Source passage:
(begin)

Simple query on voltage delay (Capacitors)

Thread Starter

Cyclicz

Joined Apr 17, 2017
62
I have a simplistic setup where I'm using LEDs and a relay (Due to higher voltages). The issue I'm wanting to solve here is that the LED and relay circuit is "too responsive" and goes from vcc to 0v in an instant. My goal is to have the led fade down from vcc to 0v when the relay opens. Now my first thought here is to add a single electrolytic "smoothing capacitor" in parallel with the load to slow the change in voltage, but my circuit fits within a moderately tight space and a 330uf 130v capacitor is moderate in size. Perhaps there's a way I can slow the capacitors charge and discharge rate with something like a resistor (the issue then arises of heat and bad efficiency) or an inductor rather than looking for higher capacitor "size" values. I tried adding lower voltage capacitors with the same capacity and it just ends up dimming the leds. Can't really seem to find the specific data I need to solve this problem.
 

DickCappels

Joined Aug 21, 2008
10,165
Here is a schematic clipping showing how you can do it with a small capacitor.

upload_2017-5-12_13-2-49.png
In its circuit, R10 goes to +3C, and the LED on/off signal is applied to C7/R5. Miller capacitance slows down the switching speed.

If you post your circuit you can probably get an answer tailored to your application.

(end)

Stored data:

(begin)

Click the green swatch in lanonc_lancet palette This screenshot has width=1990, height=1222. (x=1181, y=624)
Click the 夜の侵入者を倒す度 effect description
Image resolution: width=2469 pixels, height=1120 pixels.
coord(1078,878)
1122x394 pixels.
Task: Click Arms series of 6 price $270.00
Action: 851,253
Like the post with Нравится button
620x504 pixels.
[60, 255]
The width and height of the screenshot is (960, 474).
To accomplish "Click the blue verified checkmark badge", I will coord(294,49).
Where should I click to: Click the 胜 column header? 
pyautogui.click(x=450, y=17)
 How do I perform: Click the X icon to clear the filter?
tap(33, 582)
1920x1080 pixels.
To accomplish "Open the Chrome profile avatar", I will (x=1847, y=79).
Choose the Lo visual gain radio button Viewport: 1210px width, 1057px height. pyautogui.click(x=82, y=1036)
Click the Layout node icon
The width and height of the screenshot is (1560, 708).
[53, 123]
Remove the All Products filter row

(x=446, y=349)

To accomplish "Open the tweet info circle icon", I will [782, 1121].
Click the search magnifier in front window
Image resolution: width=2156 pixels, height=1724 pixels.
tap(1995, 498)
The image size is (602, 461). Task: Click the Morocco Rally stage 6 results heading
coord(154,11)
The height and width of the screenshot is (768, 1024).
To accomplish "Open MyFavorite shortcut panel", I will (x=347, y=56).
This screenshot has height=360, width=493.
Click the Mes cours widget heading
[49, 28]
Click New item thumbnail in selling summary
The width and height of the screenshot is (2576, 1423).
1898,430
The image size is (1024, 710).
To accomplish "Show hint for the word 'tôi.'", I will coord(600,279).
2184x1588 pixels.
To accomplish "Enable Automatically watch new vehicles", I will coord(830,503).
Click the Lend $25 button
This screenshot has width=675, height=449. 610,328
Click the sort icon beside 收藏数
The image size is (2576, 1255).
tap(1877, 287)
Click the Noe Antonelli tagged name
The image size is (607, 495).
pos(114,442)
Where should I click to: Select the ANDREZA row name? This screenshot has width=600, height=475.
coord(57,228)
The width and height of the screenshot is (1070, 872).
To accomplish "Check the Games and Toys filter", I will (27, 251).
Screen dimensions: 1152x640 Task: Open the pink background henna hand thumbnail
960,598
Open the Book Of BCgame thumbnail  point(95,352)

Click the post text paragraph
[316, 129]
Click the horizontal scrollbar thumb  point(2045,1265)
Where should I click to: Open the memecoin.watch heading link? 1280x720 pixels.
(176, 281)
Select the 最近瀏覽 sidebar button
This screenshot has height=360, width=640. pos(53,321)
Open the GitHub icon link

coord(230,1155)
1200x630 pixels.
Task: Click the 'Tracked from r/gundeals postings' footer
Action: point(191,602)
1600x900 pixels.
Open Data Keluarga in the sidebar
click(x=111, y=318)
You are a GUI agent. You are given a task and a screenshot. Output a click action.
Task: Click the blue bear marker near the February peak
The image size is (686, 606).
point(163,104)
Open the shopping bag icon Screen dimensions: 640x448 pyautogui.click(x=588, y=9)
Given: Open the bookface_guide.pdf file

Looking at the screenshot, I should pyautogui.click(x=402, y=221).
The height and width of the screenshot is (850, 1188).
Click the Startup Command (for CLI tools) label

(end)

Set task 1:
Which component designators, written as a letter followed by a number, appear in the capacitor thread? List all of them.
Set task 2:
Please edit the capacitor thread, giving the stretch from "DickCappels" through "the switching speed." with "small capacitor" replaced by "tiny capacitor".
Set task 3:
Continue the capacitor thread from its final line.

Written reply 1:
R10, C7, R5

Written reply 2:
DickCappels

Joined Aug 21, 2008
10,165
Here is a schematic clipping showing how you can do it with a tiny capacitor.

upload_2017-5-12_13-2-49.png
In its circuit, R10 goes to +3C, and the LED on/off signal is applied to C7/R5. Miller capacitance slows down the switching speed.

Written reply 3:
Thread Starter

Cyclicz

Joined Apr 17, 2017
62
Here is a schematic clipping showing how you can do it with a small capacitor.

View attachment 126528
In its circuit, R10 goes to +3C, and the LED on/off signal is applied to C7/R5. Miller capacitance slows down the switching speed.

If you post your circuit you can probably get an answer tailored to your application.
Interesting concept. My application circuit is just a basic circuit using a LED driver and a relay. So if the input signal is deliveried through the transistor, where are the other connections? I'm pretty sure I got the connections incorrect but also, is the R10 only present for current limiting? If I'm using a constant current LED driver I might be able to remove it.
 

Attachments

crutschow

Joined Mar 14, 2008
34,390
Dick's circuit will require a much larger capacitor to get a noticeable slow down.
The values shown give a simulated rise-time of about 300μs.

How high is the "high voltage"?

What's the LED current value?

Post the complete circuit.

Do you care if there's a slow turn-on as well as slow turn-off of the LED?
 

Thread Starter

Cyclicz

Joined Apr 17, 2017
62
Dick's circuit will require a much larger capacitor to get a noticeable slow down.
The values shown give a simulated rise-time of about 300μs.

How high is the "high voltage"?

What's the LED current value?

Post the complete circuit.

Do you care if there's a slow turn-on as well as slow turn-off of the LED?
The capacitor that gives me a good delay is 200v at 330uf. That's all I really need in perspective to delay time.
I don't think having a slow turn on really matters to me. I'm working with 126vdc with a 3A LED. (A 63v cap can be used but it dims the led significantly of course). I'll be sure to post a diagramed semi-full circuit when I have access to a circuit program, I'm not sure I have enough time to reverse engineer the LED driver, but it's just a standard constant current driver.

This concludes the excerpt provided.